══ PROVIDED DATA ══
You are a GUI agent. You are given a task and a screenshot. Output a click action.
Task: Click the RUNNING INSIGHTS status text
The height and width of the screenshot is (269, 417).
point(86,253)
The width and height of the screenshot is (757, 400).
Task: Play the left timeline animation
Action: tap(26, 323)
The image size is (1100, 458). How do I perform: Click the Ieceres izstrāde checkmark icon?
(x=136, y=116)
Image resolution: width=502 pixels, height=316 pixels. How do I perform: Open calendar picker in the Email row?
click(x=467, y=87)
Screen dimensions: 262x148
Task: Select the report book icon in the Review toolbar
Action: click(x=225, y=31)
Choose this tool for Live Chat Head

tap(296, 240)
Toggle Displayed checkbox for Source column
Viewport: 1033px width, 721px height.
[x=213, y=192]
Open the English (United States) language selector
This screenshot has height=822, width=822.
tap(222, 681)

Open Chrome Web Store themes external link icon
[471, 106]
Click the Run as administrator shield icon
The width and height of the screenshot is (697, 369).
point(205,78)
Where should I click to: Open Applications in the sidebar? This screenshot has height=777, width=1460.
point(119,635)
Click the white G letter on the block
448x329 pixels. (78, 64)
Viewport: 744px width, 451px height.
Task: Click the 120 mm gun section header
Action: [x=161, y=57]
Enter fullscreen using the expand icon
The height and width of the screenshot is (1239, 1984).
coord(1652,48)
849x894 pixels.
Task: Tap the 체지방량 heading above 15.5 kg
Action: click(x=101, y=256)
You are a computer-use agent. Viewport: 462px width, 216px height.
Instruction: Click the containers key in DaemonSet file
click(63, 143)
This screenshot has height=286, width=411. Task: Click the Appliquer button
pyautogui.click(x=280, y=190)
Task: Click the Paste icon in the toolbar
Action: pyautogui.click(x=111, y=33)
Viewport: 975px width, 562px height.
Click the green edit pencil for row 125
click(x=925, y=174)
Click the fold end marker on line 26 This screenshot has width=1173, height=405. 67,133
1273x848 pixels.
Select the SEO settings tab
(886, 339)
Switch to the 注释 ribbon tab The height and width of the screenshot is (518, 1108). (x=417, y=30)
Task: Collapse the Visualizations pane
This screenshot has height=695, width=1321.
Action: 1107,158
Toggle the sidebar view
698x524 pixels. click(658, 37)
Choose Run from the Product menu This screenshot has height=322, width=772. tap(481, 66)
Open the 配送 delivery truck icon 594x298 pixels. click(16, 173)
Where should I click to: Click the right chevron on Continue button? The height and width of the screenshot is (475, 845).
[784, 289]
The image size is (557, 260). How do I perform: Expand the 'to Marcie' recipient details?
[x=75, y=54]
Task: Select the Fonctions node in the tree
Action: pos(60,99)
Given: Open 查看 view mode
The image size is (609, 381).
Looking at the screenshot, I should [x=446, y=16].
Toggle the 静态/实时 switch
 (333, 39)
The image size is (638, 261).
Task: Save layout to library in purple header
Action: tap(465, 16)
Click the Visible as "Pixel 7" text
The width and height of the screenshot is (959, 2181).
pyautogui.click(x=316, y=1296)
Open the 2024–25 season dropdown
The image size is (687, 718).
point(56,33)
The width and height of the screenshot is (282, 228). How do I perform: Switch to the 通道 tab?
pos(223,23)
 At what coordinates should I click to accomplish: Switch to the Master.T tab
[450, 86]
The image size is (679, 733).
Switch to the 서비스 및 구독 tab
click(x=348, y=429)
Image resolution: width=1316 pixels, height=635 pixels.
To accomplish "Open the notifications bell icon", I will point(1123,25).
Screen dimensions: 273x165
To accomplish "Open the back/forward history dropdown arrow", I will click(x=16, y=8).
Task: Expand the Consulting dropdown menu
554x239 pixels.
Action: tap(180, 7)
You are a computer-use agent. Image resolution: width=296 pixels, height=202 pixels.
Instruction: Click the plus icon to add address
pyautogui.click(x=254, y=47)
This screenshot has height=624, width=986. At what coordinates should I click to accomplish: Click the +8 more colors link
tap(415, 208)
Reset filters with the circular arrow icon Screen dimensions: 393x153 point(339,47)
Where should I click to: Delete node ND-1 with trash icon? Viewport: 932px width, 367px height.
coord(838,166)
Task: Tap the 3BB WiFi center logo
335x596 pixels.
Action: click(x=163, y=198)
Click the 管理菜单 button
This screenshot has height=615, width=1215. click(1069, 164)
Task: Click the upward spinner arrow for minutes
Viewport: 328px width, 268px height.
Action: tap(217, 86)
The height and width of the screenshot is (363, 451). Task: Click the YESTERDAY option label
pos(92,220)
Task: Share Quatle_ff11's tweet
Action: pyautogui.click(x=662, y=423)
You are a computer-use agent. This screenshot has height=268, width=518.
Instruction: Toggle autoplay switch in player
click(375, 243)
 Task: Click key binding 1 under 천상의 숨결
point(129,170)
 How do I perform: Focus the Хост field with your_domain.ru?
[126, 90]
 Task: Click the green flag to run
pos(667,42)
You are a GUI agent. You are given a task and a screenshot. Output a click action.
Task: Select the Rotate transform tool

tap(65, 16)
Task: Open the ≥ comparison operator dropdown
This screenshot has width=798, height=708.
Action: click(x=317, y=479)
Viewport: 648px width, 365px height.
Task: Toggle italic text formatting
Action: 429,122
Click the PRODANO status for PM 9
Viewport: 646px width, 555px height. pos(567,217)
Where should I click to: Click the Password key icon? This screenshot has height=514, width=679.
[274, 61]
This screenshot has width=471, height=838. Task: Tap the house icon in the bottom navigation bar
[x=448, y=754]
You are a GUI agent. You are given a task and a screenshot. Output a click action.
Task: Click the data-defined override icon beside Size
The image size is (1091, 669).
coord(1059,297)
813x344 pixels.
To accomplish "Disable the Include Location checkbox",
═══
• _WORK REQUEST_: Print each line above exactly as it stands.

• _RESPONSE TO THIS TASK_:
You are a GUI agent. You are given a task and a screenshot. Output a click action.
Task: Click the RUNNING INSIGHTS status text
The height and width of the screenshot is (269, 417).
point(86,253)
The width and height of the screenshot is (757, 400).
Task: Play the left timeline animation
Action: tap(26, 323)
The image size is (1100, 458). How do I perform: Click the Ieceres izstrāde checkmark icon?
(x=136, y=116)
Image resolution: width=502 pixels, height=316 pixels. How do I perform: Open calendar picker in the Email row?
click(x=467, y=87)
Screen dimensions: 262x148
Task: Select the report book icon in the Review toolbar
Action: click(x=225, y=31)
Choose this tool for Live Chat Head

tap(296, 240)
Toggle Displayed checkbox for Source column
Viewport: 1033px width, 721px height.
[x=213, y=192]
Open the English (United States) language selector
This screenshot has height=822, width=822.
tap(222, 681)

Open Chrome Web Store themes external link icon
[471, 106]
Click the Run as administrator shield icon
The width and height of the screenshot is (697, 369).
point(205,78)
Where should I click to: Open Applications in the sidebar? This screenshot has height=777, width=1460.
point(119,635)
Click the white G letter on the block
448x329 pixels. (78, 64)
Viewport: 744px width, 451px height.
Task: Click the 120 mm gun section header
Action: [x=161, y=57]
Enter fullscreen using the expand icon
The height and width of the screenshot is (1239, 1984).
coord(1652,48)
849x894 pixels.
Task: Tap the 체지방량 heading above 15.5 kg
Action: click(x=101, y=256)
You are a computer-use agent. Viewport: 462px width, 216px height.
Instruction: Click the containers key in DaemonSet file
click(63, 143)
This screenshot has height=286, width=411. Task: Click the Appliquer button
pyautogui.click(x=280, y=190)
Task: Click the Paste icon in the toolbar
Action: pyautogui.click(x=111, y=33)
Viewport: 975px width, 562px height.
Click the green edit pencil for row 125
click(x=925, y=174)
Click the fold end marker on line 26 This screenshot has width=1173, height=405. 67,133
1273x848 pixels.
Select the SEO settings tab
(886, 339)
Switch to the 注释 ribbon tab The height and width of the screenshot is (518, 1108). (x=417, y=30)
Task: Collapse the Visualizations pane
This screenshot has height=695, width=1321.
Action: 1107,158
Toggle the sidebar view
698x524 pixels. click(658, 37)
Choose Run from the Product menu This screenshot has height=322, width=772. tap(481, 66)
Open the 配送 delivery truck icon 594x298 pixels. click(16, 173)
Where should I click to: Click the right chevron on Continue button? The height and width of the screenshot is (475, 845).
[784, 289]
The image size is (557, 260). How do I perform: Expand the 'to Marcie' recipient details?
[x=75, y=54]
Task: Select the Fonctions node in the tree
Action: pos(60,99)
Given: Open 查看 view mode
The image size is (609, 381).
Looking at the screenshot, I should [x=446, y=16].
Toggle the 静态/实时 switch
 (333, 39)
The image size is (638, 261).
Task: Save layout to library in purple header
Action: tap(465, 16)
Click the Visible as "Pixel 7" text
The width and height of the screenshot is (959, 2181).
pyautogui.click(x=316, y=1296)
Open the 2024–25 season dropdown
The image size is (687, 718).
point(56,33)
The width and height of the screenshot is (282, 228). How do I perform: Switch to the 通道 tab?
pos(223,23)
 At what coordinates should I click to accomplish: Switch to the Master.T tab
[450, 86]
The image size is (679, 733).
Switch to the 서비스 및 구독 tab
click(x=348, y=429)
Image resolution: width=1316 pixels, height=635 pixels.
To accomplish "Open the notifications bell icon", I will point(1123,25).
Screen dimensions: 273x165
To accomplish "Open the back/forward history dropdown arrow", I will click(x=16, y=8).
Task: Expand the Consulting dropdown menu
554x239 pixels.
Action: tap(180, 7)
You are a computer-use agent. Image resolution: width=296 pixels, height=202 pixels.
Instruction: Click the plus icon to add address
pyautogui.click(x=254, y=47)
This screenshot has height=624, width=986. At what coordinates should I click to accomplish: Click the +8 more colors link
tap(415, 208)
Reset filters with the circular arrow icon Screen dimensions: 393x153 point(339,47)
Where should I click to: Delete node ND-1 with trash icon? Viewport: 932px width, 367px height.
coord(838,166)
Task: Tap the 3BB WiFi center logo
335x596 pixels.
Action: click(x=163, y=198)
Click the 管理菜单 button
This screenshot has height=615, width=1215. click(1069, 164)
Task: Click the upward spinner arrow for minutes
Viewport: 328px width, 268px height.
Action: tap(217, 86)
The height and width of the screenshot is (363, 451). Task: Click the YESTERDAY option label
pos(92,220)
Task: Share Quatle_ff11's tweet
Action: pyautogui.click(x=662, y=423)
You are a computer-use agent. This screenshot has height=268, width=518.
Instruction: Toggle autoplay switch in player
click(375, 243)
 Task: Click key binding 1 under 천상의 숨결
point(129,170)
 How do I perform: Focus the Хост field with your_domain.ru?
[126, 90]
 Task: Click the green flag to run
pos(667,42)
You are a GUI agent. You are given a task and a screenshot. Output a click action.
Task: Select the Rotate transform tool

tap(65, 16)
Task: Open the ≥ comparison operator dropdown
This screenshot has width=798, height=708.
Action: click(x=317, y=479)
Viewport: 648px width, 365px height.
Task: Toggle italic text formatting
Action: 429,122
Click the PRODANO status for PM 9
Viewport: 646px width, 555px height. pos(567,217)
Where should I click to: Click the Password key icon? This screenshot has height=514, width=679.
[274, 61]
This screenshot has width=471, height=838. Task: Tap the house icon in the bottom navigation bar
[x=448, y=754]
You are a GUI agent. You are given a task and a screenshot. Output a click action.
Task: Click the data-defined override icon beside Size
The image size is (1091, 669).
coord(1059,297)
813x344 pixels.
To accomplish "Disable the Include Location checkbox",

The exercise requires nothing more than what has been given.